Zoomable map of the US and Canada pinpoints everyone with a dot. (Credit: Brandon Martin-Anderson/Census Dotmap)
Now this is something different: an interactive and zoomable map of the United States and Canada, made not from political boundaries or geographic landforms but rather of tiny dots — 341,817, 095 of them, to be exact — each one representing an individual person counted in the 2010 (US) and 2011 (Canada) censuses. There’s no other feature on this map except those dots, each randomly placed within the regional blocks used by the census, yet we still end up with a very recognizable structure.
So if you were listed in either of these censuses, you helped to make this map!
The Census Dotmap is a project by Brandon Martin-Anderson, who wanted an image of human settlement patterns that didn’t use political boundaries. He wrote a script that organized all the census data into points that got drawn into the block-level counts… well, you can see more about how he made it here.
(Just how accurate are population counts? According to the US Census Bureau, the 2010 count was “exemplary”… although renters and certain minority groups are traditionally undercounted.)
Dotmap of the Vancouver, BC area
The bottom line is that this is really interesting to explore… if you live in a somewhat remote area, and you see a dot there, most likely that’s you! (It’s a little harder to determine who’s who in the more populated areas… the dots don’t pinpoint specific street addresses.)
And yes, Alaska and Hawaii are on there too… they just didn’t fit in the screenshot above. In fact all of northern Canada is there too, the dots are just very few and widely spaced out. But it’s not blank.
Check it out… you can even buy a print of the entire map, or a particular region or city. Now that’s leaving your mark on the world!
Credit: Brandon Martin-Anderson. Tip of the hat to Inkwell Communications.
This is a cool map! Nice that there’s also a basemap with labels you can turn on if you want it.
A complete world version would be very cool too, although quite a project and probably not terribly accurate for many regions.
looks like in my city, there are a lot of people living in the river. who knew?

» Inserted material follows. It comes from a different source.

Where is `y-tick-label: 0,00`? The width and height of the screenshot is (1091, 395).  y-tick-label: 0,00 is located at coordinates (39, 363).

It’s like someone has drawn a line down the eastern state lines of Dakota, Nebraska , Kansas, Oklahoma and Texas and not many people stepped across it.
That’s geography. Not enough rain to grow crops without irrigation.
Compare with http://www.nationalatlas.gov/printable/images/preview/precip/pageprecip_us3.gif (off http://www.nationalatlas.gov/printable/precipitation.html#list). That is, rainfall.
It’s eerily reminiscent of the electoral map, probably closer if you go county by county. Actually, I’d be interested in an overlay or regression analysis of just that.